First: Think about it carefully – is this friend a close one? Or one that you see at every other school reunion? If she’s a close one, you owe her honesty at the very least. It shows that you respect her enough to tell her the truth.. and frankly, being the last to know just drives the knife in deeper. Side note: at this point, you should be pretty sure about this guy. There’s really no point in taking huge risks and putting your friendship in jeopardy for a fling. If you’re going to fling, go fling away from exes. If this guy is a potential The One, however, then talk to your friend.
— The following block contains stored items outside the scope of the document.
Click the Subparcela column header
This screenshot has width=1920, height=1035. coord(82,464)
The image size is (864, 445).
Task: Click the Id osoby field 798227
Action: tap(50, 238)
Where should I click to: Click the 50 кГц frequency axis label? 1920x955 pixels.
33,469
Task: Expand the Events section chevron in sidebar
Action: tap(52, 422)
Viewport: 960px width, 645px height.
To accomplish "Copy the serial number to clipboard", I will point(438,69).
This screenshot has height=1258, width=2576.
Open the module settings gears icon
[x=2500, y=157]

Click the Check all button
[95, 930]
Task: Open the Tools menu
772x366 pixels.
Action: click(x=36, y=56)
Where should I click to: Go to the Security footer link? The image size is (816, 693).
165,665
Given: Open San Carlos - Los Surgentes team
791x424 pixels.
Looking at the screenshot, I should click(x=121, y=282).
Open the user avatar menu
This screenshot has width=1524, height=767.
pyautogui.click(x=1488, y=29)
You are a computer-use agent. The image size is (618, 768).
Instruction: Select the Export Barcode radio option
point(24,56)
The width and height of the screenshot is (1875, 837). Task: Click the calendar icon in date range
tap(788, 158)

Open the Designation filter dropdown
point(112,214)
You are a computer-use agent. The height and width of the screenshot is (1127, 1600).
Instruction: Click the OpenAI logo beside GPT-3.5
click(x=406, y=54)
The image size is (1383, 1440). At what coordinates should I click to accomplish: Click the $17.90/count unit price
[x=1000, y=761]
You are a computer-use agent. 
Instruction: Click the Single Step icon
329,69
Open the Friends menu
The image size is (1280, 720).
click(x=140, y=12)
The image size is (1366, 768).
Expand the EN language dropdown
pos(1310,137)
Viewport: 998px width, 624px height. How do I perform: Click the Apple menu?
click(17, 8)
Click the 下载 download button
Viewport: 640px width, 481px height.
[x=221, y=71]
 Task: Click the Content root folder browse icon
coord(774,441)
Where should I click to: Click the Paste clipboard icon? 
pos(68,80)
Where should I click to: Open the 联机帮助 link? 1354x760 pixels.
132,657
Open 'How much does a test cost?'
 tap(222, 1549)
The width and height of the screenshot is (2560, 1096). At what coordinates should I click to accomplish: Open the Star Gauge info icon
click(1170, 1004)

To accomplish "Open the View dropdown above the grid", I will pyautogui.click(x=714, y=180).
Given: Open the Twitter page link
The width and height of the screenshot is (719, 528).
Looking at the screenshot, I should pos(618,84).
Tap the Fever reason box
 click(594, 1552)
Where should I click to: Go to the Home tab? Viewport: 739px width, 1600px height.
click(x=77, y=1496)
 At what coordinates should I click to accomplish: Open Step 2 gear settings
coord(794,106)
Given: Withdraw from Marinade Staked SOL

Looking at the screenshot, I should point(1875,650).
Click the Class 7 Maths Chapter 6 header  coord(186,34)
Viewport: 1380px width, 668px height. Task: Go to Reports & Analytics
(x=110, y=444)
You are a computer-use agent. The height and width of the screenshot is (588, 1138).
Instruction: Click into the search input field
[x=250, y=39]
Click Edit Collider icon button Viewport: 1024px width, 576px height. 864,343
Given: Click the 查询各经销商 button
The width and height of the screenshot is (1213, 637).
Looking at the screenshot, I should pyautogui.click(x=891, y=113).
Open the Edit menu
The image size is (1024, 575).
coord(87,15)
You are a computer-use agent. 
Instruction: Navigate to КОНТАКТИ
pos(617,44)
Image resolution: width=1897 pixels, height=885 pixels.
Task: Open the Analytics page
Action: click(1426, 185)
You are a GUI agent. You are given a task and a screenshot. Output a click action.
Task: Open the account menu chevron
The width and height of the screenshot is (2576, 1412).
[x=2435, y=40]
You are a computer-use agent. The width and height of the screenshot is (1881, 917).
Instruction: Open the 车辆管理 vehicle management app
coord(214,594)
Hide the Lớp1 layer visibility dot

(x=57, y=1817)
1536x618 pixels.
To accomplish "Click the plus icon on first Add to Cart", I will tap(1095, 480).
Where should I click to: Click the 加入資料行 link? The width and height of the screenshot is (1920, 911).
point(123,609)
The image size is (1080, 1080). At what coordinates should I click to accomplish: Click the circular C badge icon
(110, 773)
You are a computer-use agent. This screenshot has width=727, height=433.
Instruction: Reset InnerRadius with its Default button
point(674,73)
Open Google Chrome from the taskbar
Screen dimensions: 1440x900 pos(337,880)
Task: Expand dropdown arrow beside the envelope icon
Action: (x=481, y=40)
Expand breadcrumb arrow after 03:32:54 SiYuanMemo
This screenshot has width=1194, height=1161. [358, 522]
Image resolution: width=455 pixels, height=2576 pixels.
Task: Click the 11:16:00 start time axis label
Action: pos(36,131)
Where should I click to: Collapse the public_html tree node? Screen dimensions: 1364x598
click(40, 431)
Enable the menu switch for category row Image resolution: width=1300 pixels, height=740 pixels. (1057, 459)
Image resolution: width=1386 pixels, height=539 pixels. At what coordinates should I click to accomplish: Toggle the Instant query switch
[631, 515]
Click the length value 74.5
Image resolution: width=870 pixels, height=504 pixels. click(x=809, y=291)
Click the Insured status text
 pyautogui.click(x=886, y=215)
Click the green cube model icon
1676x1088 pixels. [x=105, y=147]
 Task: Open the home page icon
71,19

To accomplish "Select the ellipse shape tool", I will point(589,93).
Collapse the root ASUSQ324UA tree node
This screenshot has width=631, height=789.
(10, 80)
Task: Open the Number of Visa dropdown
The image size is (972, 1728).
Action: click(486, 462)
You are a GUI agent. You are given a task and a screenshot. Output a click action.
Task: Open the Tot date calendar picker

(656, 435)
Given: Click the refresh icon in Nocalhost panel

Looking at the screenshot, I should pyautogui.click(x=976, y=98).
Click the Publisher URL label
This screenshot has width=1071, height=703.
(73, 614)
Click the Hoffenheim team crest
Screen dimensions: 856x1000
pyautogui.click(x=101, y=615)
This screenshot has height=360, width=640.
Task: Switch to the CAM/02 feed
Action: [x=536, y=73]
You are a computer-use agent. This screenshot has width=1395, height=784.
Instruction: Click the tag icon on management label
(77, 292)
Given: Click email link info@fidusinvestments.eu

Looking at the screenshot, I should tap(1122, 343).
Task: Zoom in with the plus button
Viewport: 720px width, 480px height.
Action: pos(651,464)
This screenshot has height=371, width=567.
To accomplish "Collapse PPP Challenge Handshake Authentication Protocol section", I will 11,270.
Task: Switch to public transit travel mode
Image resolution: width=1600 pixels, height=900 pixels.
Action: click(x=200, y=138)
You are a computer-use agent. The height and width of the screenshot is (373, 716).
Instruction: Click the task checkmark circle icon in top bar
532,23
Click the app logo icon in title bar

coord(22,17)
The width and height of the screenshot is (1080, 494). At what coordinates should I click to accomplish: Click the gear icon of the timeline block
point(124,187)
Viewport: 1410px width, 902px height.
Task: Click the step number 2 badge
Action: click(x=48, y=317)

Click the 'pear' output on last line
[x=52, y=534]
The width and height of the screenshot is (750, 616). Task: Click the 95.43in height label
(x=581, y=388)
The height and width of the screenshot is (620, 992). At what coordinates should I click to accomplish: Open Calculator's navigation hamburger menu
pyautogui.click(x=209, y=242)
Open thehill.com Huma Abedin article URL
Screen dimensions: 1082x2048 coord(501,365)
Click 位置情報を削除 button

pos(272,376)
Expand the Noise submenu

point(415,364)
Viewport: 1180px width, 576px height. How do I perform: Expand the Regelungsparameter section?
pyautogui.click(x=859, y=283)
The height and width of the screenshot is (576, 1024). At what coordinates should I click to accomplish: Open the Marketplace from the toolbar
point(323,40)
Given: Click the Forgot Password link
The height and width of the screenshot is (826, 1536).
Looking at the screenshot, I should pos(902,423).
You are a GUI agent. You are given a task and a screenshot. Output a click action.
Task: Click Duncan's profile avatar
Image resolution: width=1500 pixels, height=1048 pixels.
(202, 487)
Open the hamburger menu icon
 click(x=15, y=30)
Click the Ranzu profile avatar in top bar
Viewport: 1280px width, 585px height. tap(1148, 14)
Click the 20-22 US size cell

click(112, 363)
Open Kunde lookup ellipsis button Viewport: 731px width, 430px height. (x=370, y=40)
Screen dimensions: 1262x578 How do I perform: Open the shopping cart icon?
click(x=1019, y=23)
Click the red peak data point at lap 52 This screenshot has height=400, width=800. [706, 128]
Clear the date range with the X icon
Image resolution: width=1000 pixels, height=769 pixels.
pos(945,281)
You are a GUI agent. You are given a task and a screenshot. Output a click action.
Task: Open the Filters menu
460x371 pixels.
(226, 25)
Second: You’ve gathered your courage, you’ve picked a venue (maybe a corner booth in a restaurant: a public place will discourage over-dramatic displays of emotion and some background noise will muffle your voices if things get a little heated). But what do you say? Tread carefully here, your words can salvage the situation… or destroy it. Rule no.1: DO NOT COMPARE. Do not even hint at how you may succeed where she failed; 1. it will piss her off, and 2. that’s just being arrogant.
Third: Do not let her feel bad about herself. You’re her friend, and as her friend, you don’t want her leaving your talk with her self esteem puddling around her ankles right? If she brings up the reasons for her breakup, see rule 1. If you say something like ‘Oh.. it’s ok sweetie, I’ve got it covered,’ she’ll probably walk out hating your guts. Be the friend you always were and listen to the reasons. Sympathise with her. But most importantly, remind her of the reasons she fell for him in the first place and point out how you’re in the same position she was in all those months (years?) ago. Be her friend, not the soon-to-be new girlfriend of her ex.
Lastly, if she starts freaking out on you about the whole issue pay attention to what she says. She may not be completely over him yet, and if she isn’t then you may have to make a tough choice. Even if it doesn’t mean ending your friendship forever, you may have to take a couple of steps back to let all her emotions settle a bit; or you may have to take a step back from your new sweetheart.
The important thing to keep in mind here is that your blossoming relationship with this guy may work out… or it may fail. And if it fails, do you want to emerge from the wreck realizing that you’ve lost TWO people who are important to you? Even if it works out, losing your friend is not something to be taken lightly. So tread carefully and you may just be able to work things out!